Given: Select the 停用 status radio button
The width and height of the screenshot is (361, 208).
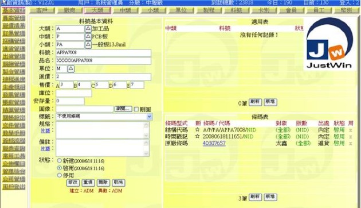Looking at the screenshot, I should 60,175.
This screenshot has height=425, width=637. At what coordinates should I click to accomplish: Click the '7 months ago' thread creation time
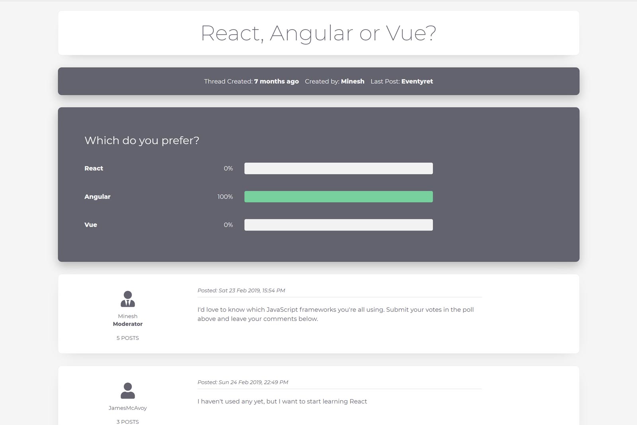(x=276, y=81)
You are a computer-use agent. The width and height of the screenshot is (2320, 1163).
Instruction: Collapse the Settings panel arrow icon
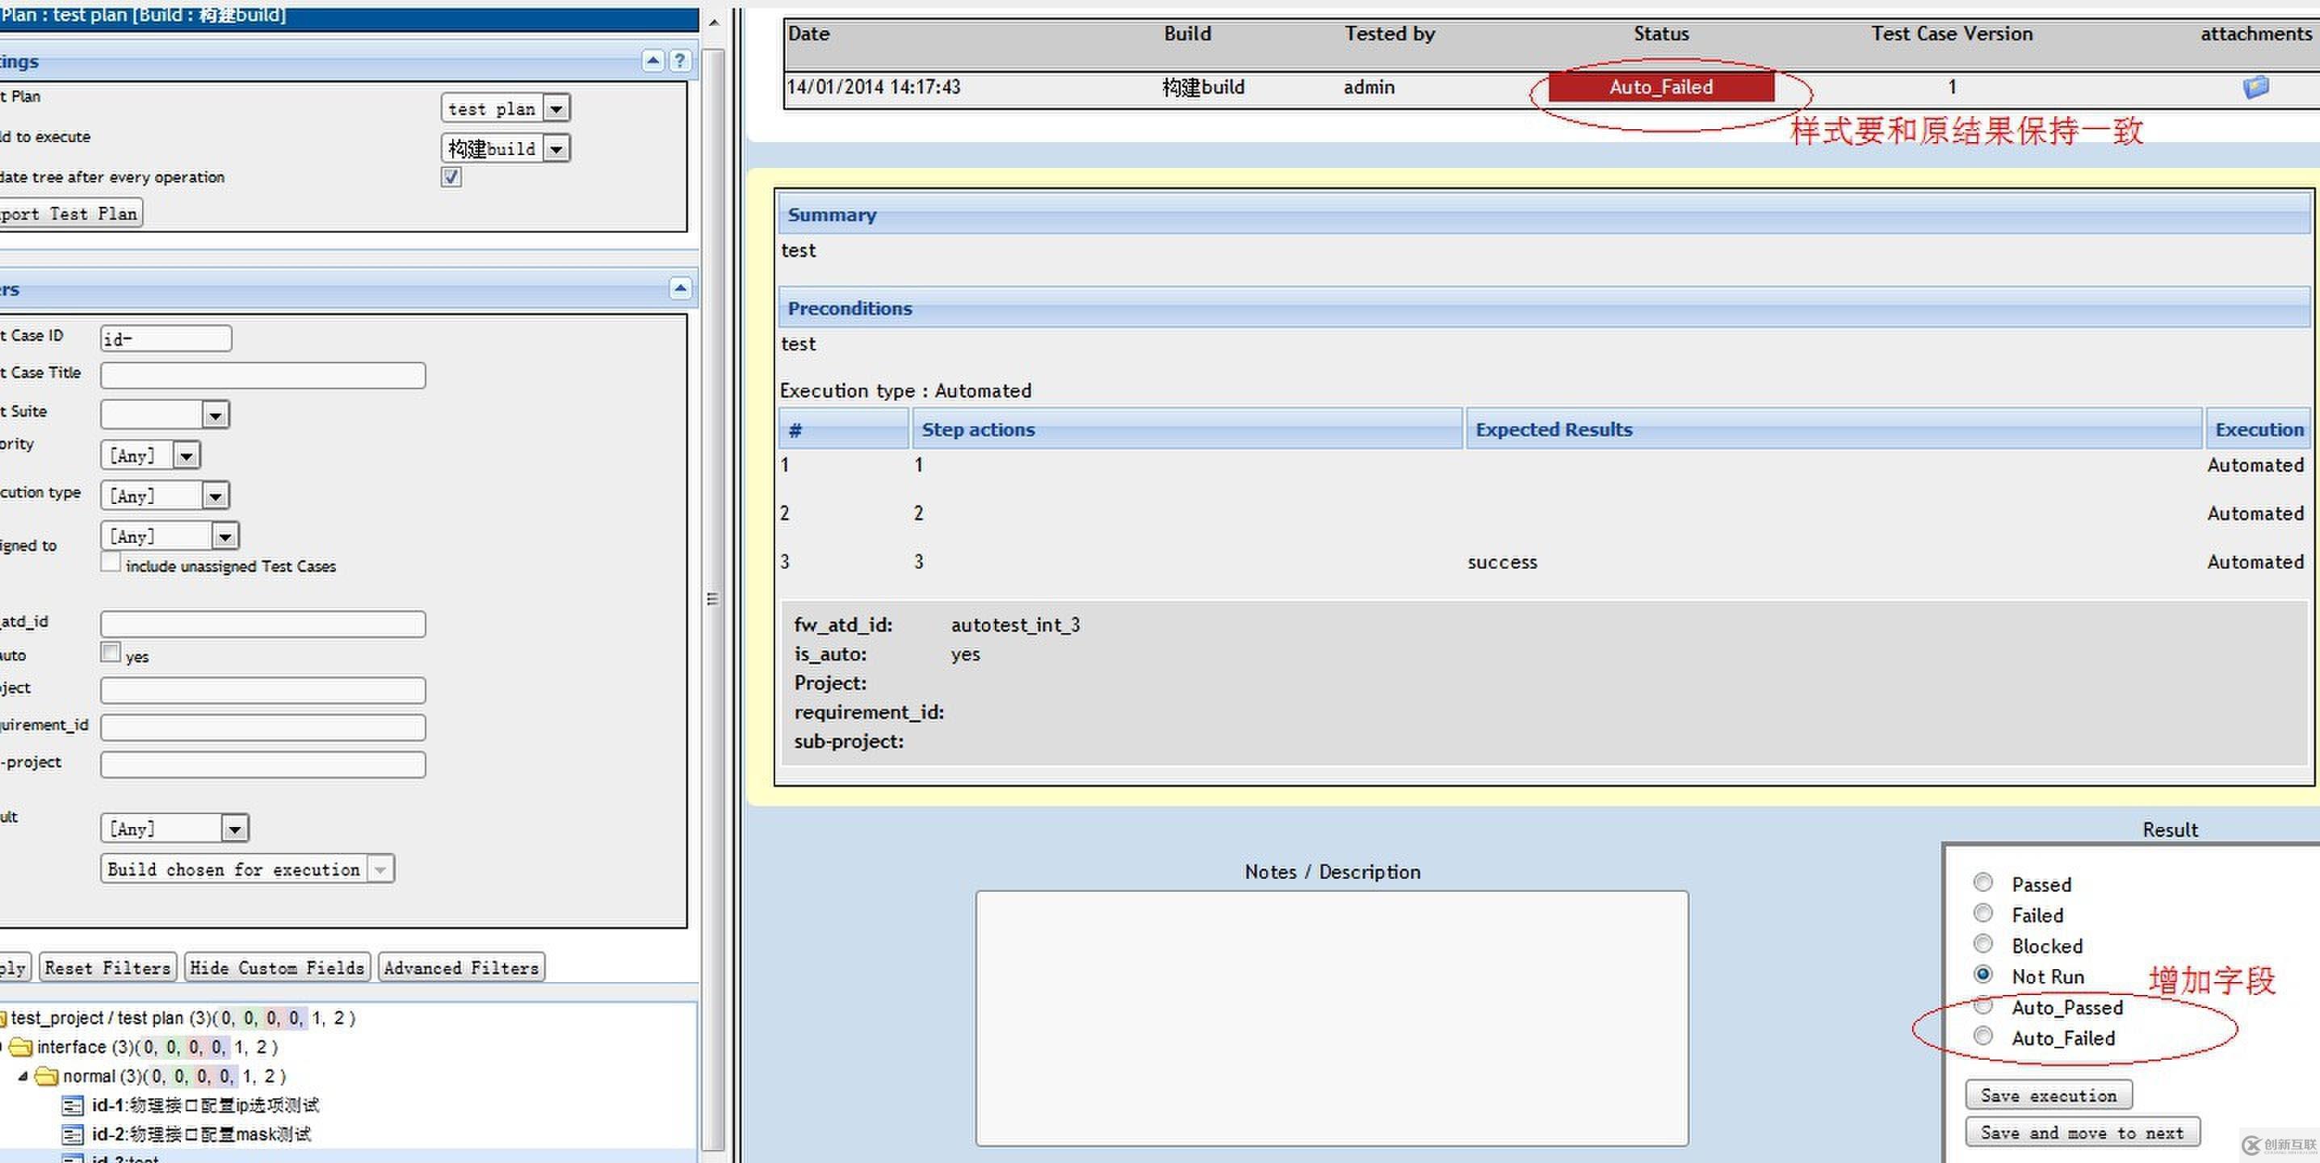654,60
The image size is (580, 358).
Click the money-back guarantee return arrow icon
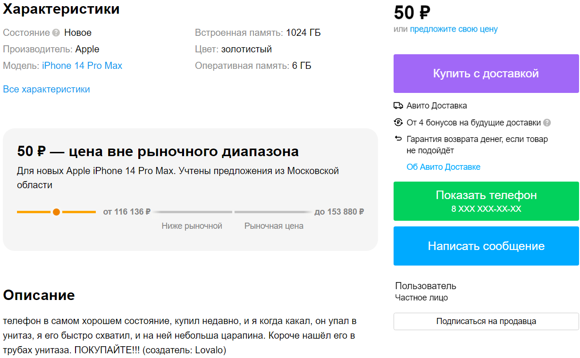point(398,139)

◆ Brief:
Print these rows word for word, without the pictures.

◆ Problem solution:
Given: Select the 停用 status radio button
The width and height of the screenshot is (361, 208).
Looking at the screenshot, I should 60,175.
This screenshot has height=425, width=637. At what coordinates should I click to accomplish: Click the '7 months ago' thread creation time
(x=276, y=81)
You are a computer-use agent. The width and height of the screenshot is (2320, 1163).
Instruction: Collapse the Settings panel arrow icon
654,60
The image size is (580, 358).
Click the money-back guarantee return arrow icon
point(398,139)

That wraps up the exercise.